If you want confirmation, just go read his article on lapping and you'll see that yes, it is tongue-firmly-in-cheek. The silly staged 'cooking' pictures also could have clued you in ;)
(I'm not an electrical engineer and I caught this one...)
Repetition does not transform a lie into the truth. - FDR
Get a decent soldering station with sponge and adjustable wattage (or if you really want to spend money adjustable temperature.) They are suprisingly affordable, also for a while you won't need a soldering ironas much as you will need a breadboard and lots of wire.
Just about any multimeter will do, even a $5 analog one, most of the time it is more a question of presence and magnitude rather then particular readings. (Though the nicer ones do have some cool features).
Look at http://www.sparkfun.com/ for your starting out. Lots of tutorials, a forum, a well stocked supportive store, and unlike digikey it has a limited enough selection that you won't feel like you are paging through a large city's phone book.

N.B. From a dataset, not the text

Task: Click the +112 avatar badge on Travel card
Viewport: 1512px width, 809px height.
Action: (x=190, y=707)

Do eventually sign up for digikey/mouser/future etc. catalogs though, just don't let them intimidate you.
The real hard part is finding a project.
I'd do something interesting, but my server can't handle a slashdotting.

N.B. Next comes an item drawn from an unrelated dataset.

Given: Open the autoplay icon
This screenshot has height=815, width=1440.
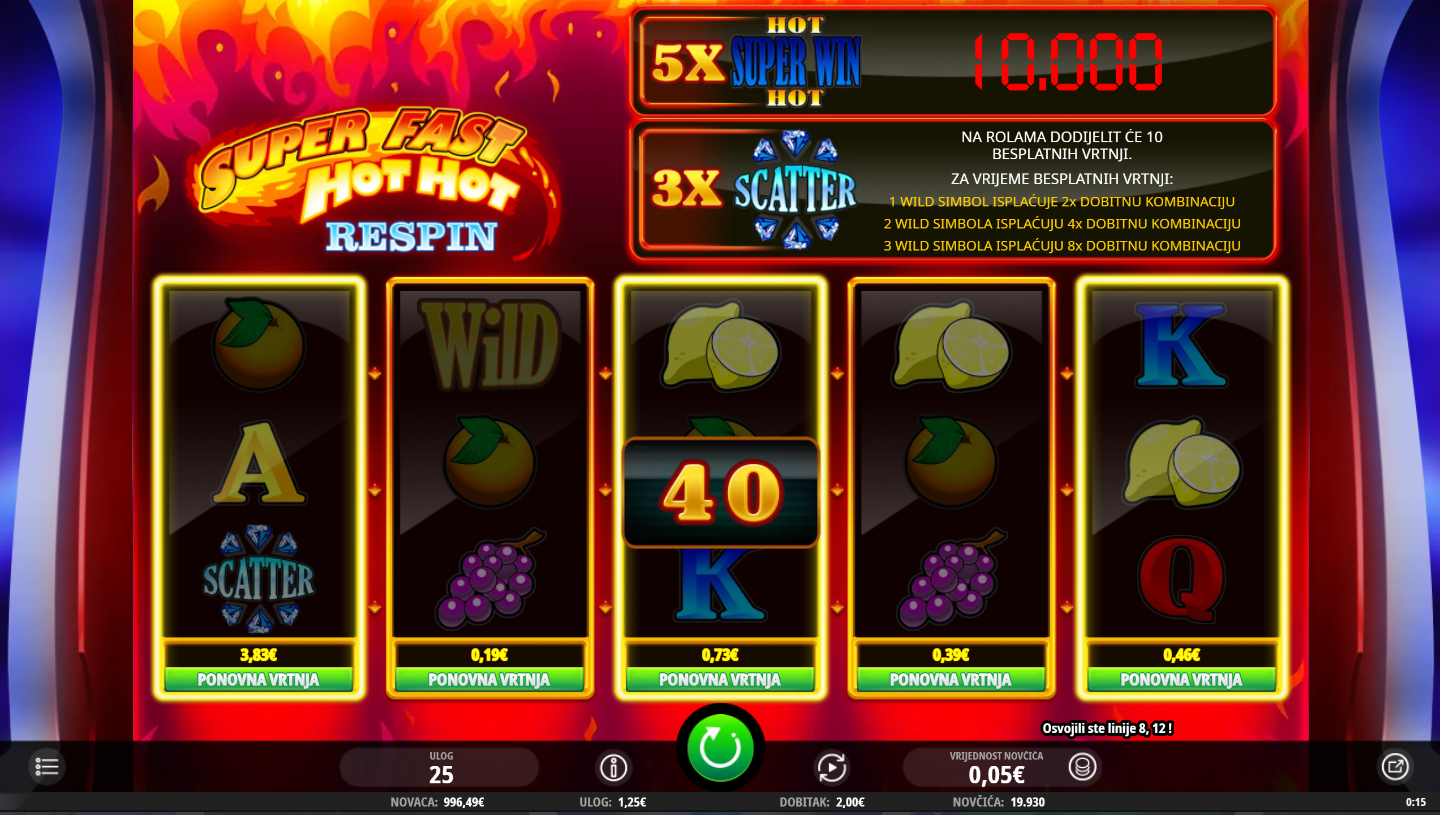Looking at the screenshot, I should click(x=832, y=768).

I have a hard time believing this. What are the processors actually doing? If you simply power up processors without being connected to chipset or memory they won't do a whole lot. Most likely it would get through reset (assuming reset doesn't do any chipset queries, etc.), then put out a Code Fetch for the reset vector, which would never come back, then it would go into some sort of shutdown state. So I find it hard to believe that just powering up processors would produce that much heat. There are specific workloads which could be used to maximize power throughput, but obviously they are not at work here.
The 7805 itself may have an internal 1A limit but 1A is plenty for driving a current-boost transistor, at which point the limiting factor becomes pass transistor heatsinking.

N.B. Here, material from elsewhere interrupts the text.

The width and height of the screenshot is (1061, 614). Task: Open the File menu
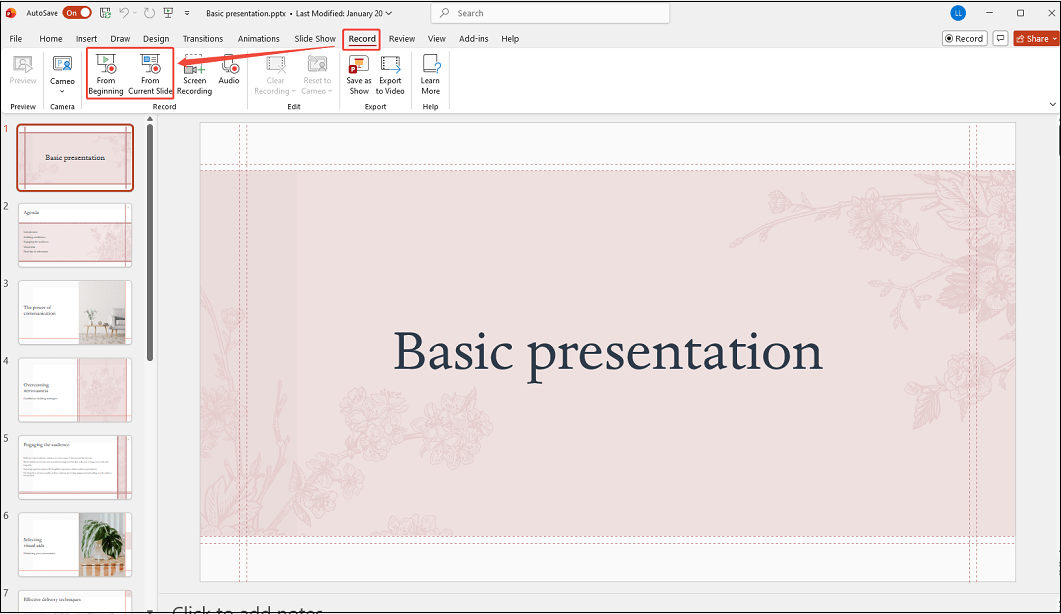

1- connect ~5 ohms resistor between reg-In and power source
2- connect PNP base to the regulator-resistor node
3- connect PNP collector to regulator output
4- connect PNP emitter to power source
At very low loads, the transistor's base remains reverse-biased so the regulator provides all load current but beyond 200mA, the load's bulk migrates towards the pass transistor.
Without this patch though, the 7805 would either shutdown or burn out... from the looks of the only picture that loaded before the site died on me, they used a tiny heatsink and probably no pass transistor so...
TO220: Tja = maybe 20C/W with the tiny heatsink
Pd = (Vin-Vout) * Iout = (12-2)*1 = 10W (the CPUs are practically shorting the output so 2V seems reasonable.)
Tj = Pd * Tja + Ta = 25C + 10W * 20C/W = 225C
Since most silicon ICs do not like junction temperatures above 125C, I declare their 7805 most likely deep-fried.